▶ [ACTIVITY] Rewrite the data from the line with "Locate an element" to the line with "map-label: 空山 is", replacing "element" with "item" and changing nothing else. Leave the pictures out.
*-*-*
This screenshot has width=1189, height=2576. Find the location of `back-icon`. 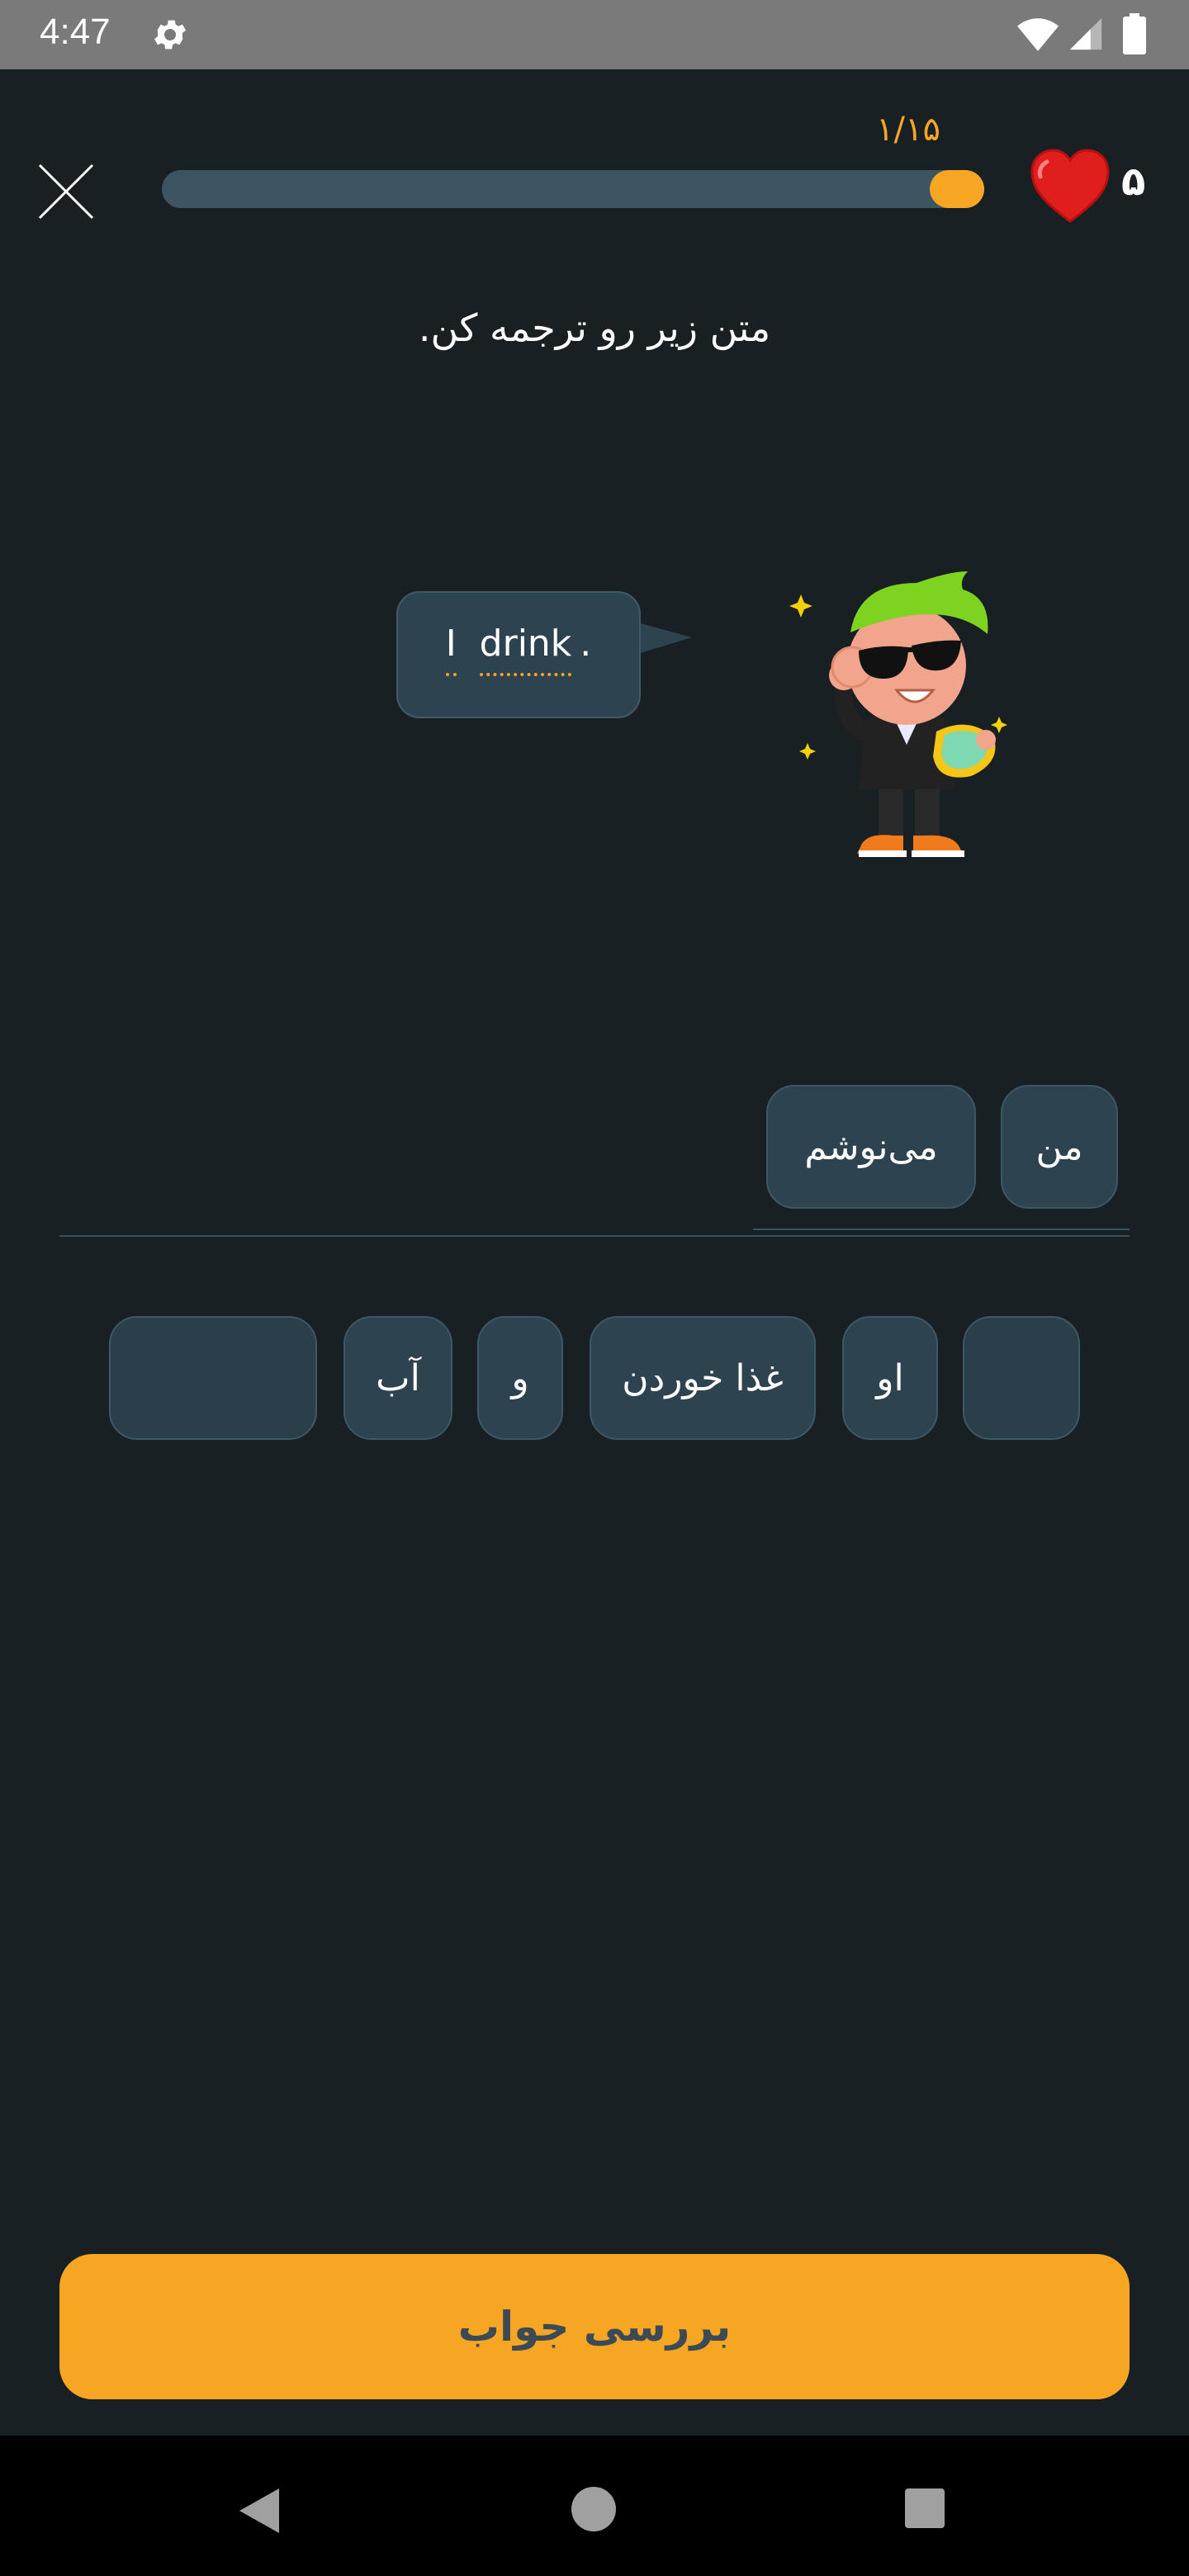

back-icon is located at coordinates (259, 2510).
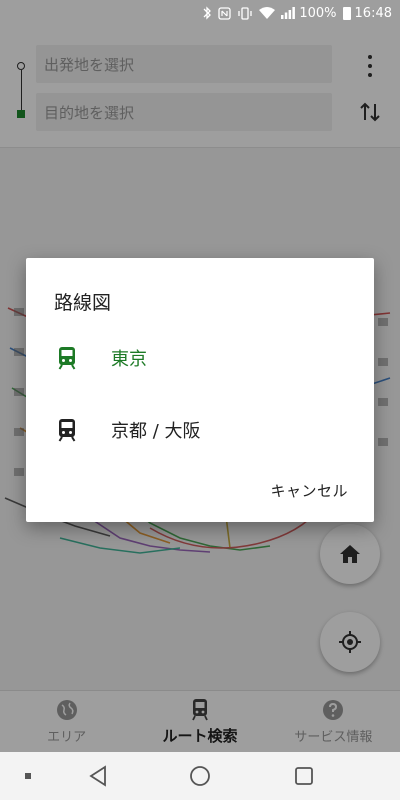  I want to click on cancel-button: キャンセル, so click(309, 490).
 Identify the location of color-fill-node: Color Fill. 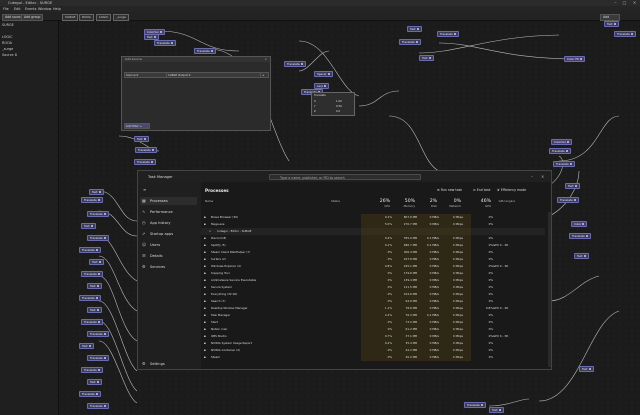
(574, 59).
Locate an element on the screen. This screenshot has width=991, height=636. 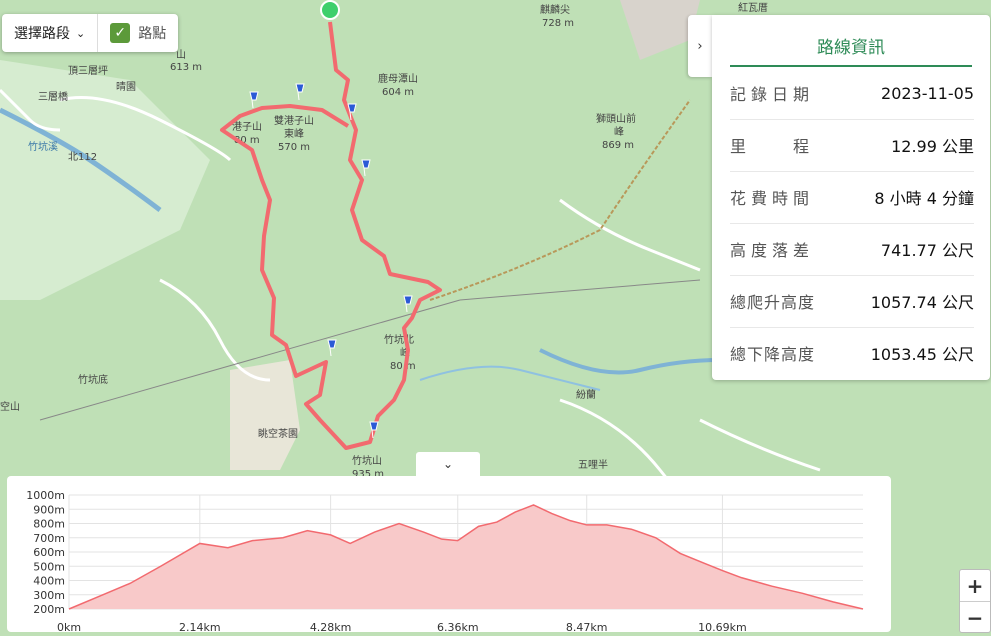
map-label: 空山 is located at coordinates (10, 406).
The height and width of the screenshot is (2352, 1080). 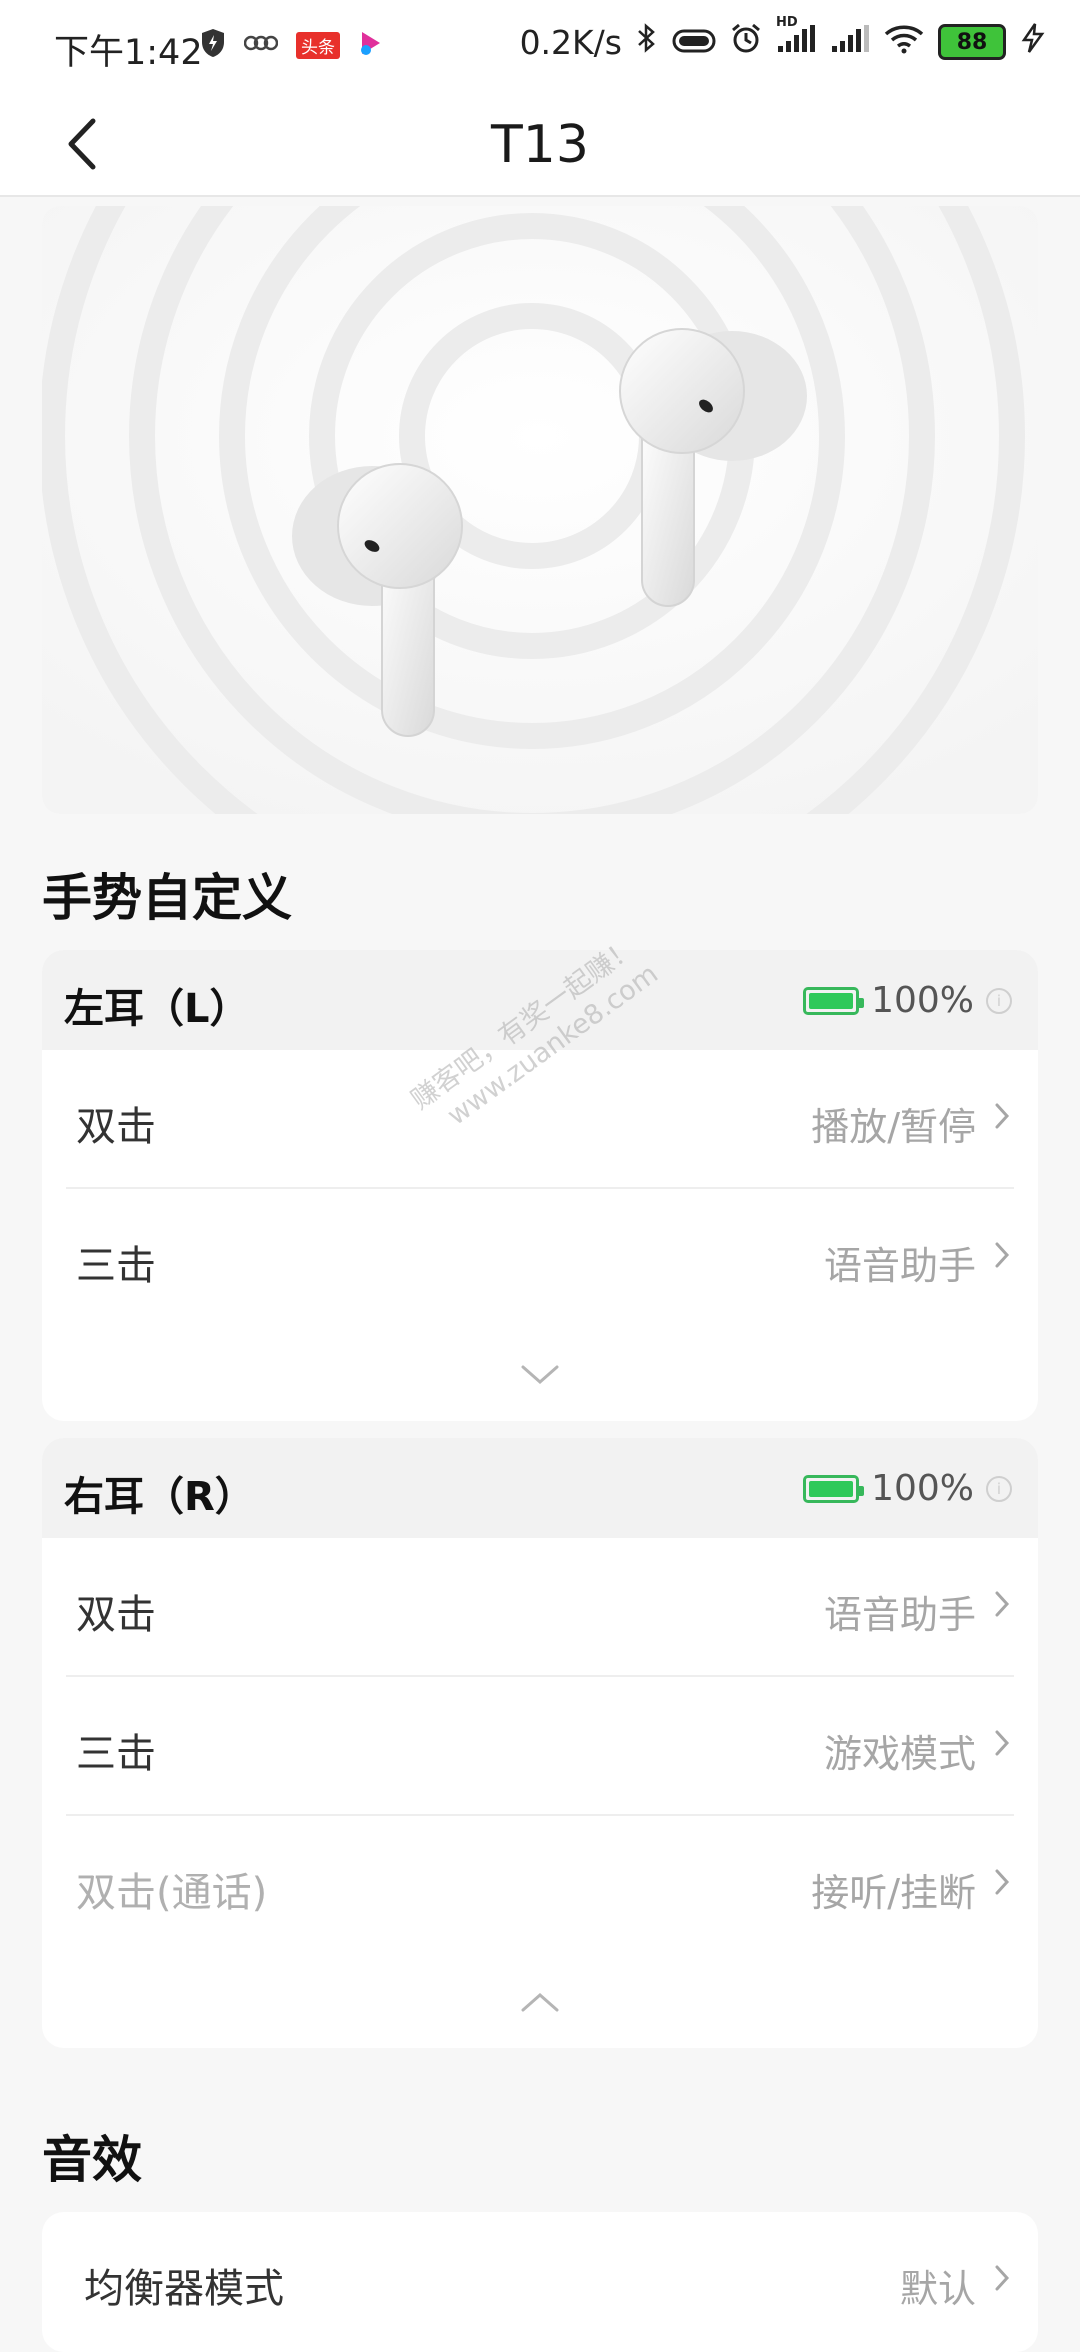 What do you see at coordinates (292, 45) in the screenshot?
I see `notification-icons: 头条` at bounding box center [292, 45].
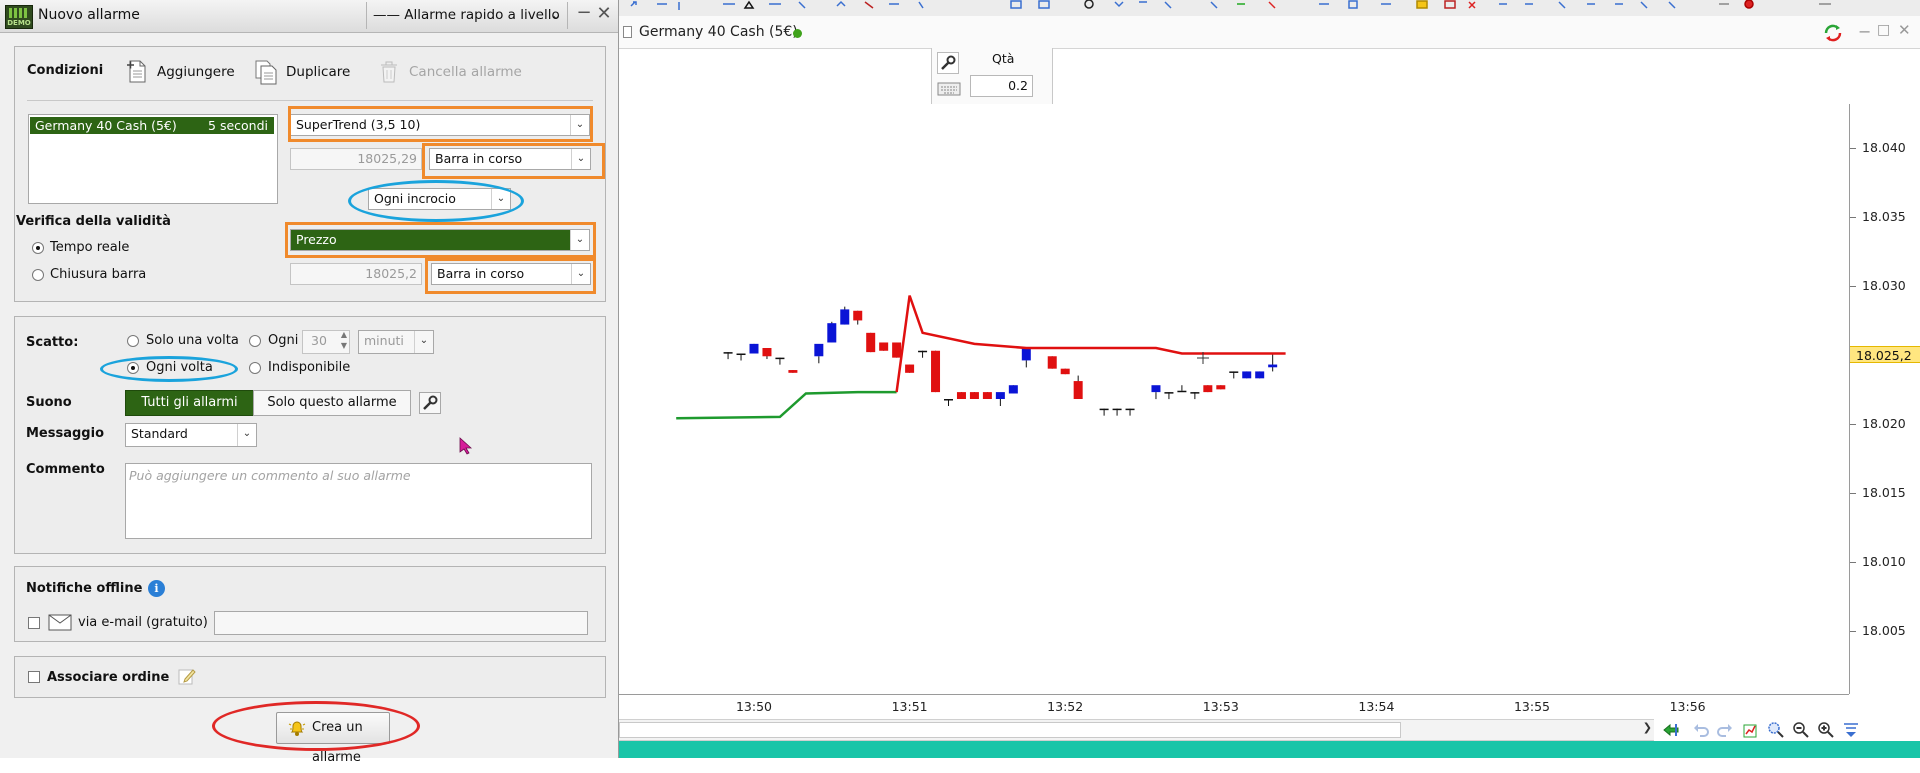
*-*-*
▶ [ANSWER SECTION]
Locate an item on the screen. This screenshot has width=991, height=636. 
map-label: 空山 is located at coordinates (10, 406).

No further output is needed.